"If I had the chance to make the decisions, every man could walk this earth on equal conditions..."
On September 9, 1971, inmates of the Attica Corrections Facility in New York State rose up in response to the death of George Jackson, the famous Black Panther radical who had recently been fatally shot by correction officers while trying to escape from San Quentin. The prisoners of Attica demanded better living conditions - one shower a week and one roll of toilet paper a month anyone? - in their overcrowded jail, where all the wardens were white and the majority of the inmates either black or Puerto Rican.

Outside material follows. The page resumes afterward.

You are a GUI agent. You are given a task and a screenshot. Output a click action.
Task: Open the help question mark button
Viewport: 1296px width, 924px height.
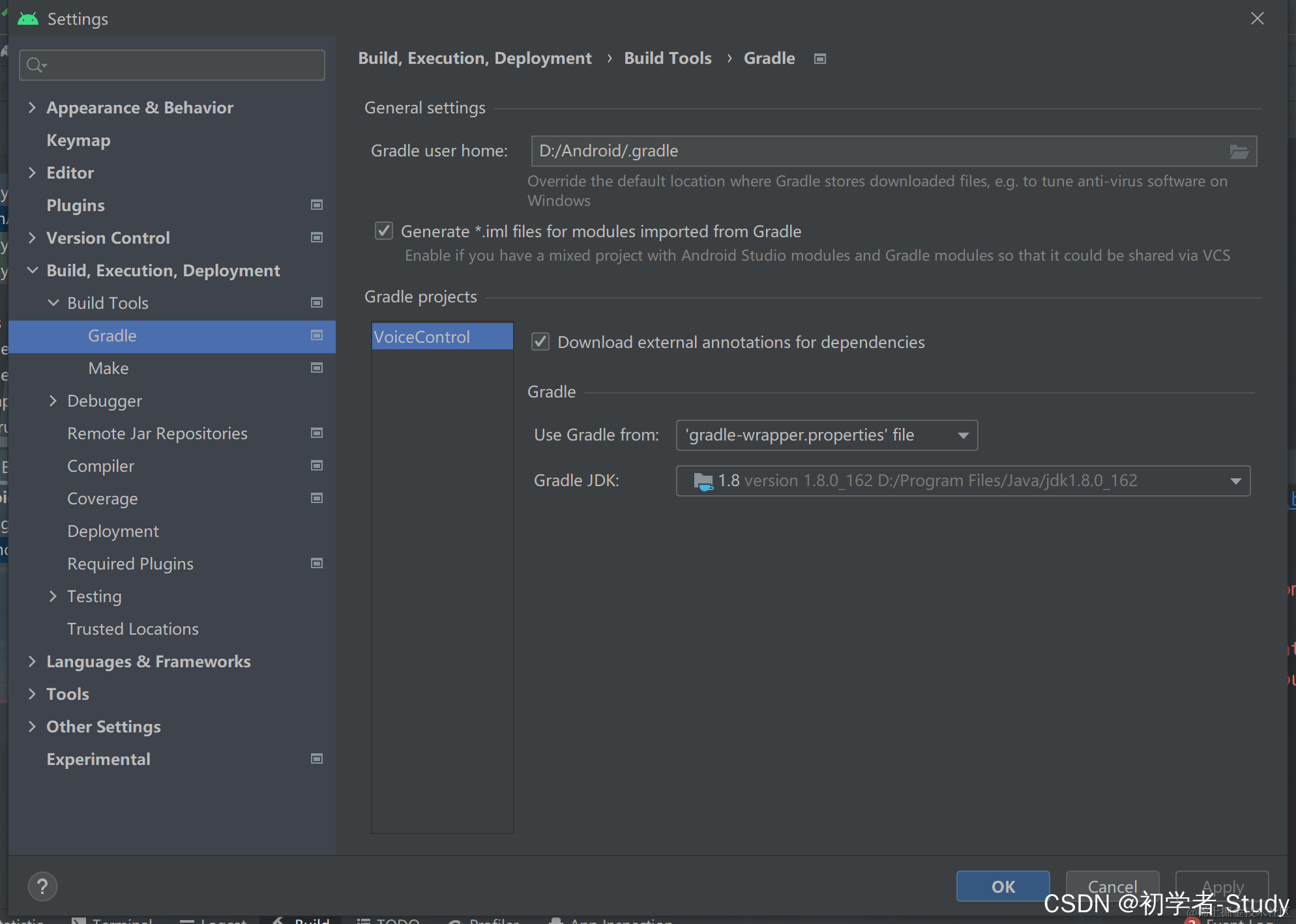tap(42, 886)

After four days of negotiations, state police took back control of Attica prison under order of then Governor Nelson Rockefeller, which resulted in the deaths of nine hostages and twenty-eight inmates. The New York State Special Commission on Attica would later state that ´with the exception of Indian massacres in the late 19th century, the state police assault which ended the four-day prison uprising was the bloodiest one-day encounter between Americans since the Civil War´.
In outraged response, free jazz giant Archie Shepp wrote the steaming Attica Blues, which remains an amazing piece of music long after the smoke of the prison riot has lifted. Do check this one out even if you´re not really into jazz or the avant-garde, as Attica Blues has more in common with the hard-hitting funk and soul of Sly & The Family Stone or Funkadelic than one would expect from a jazz cat.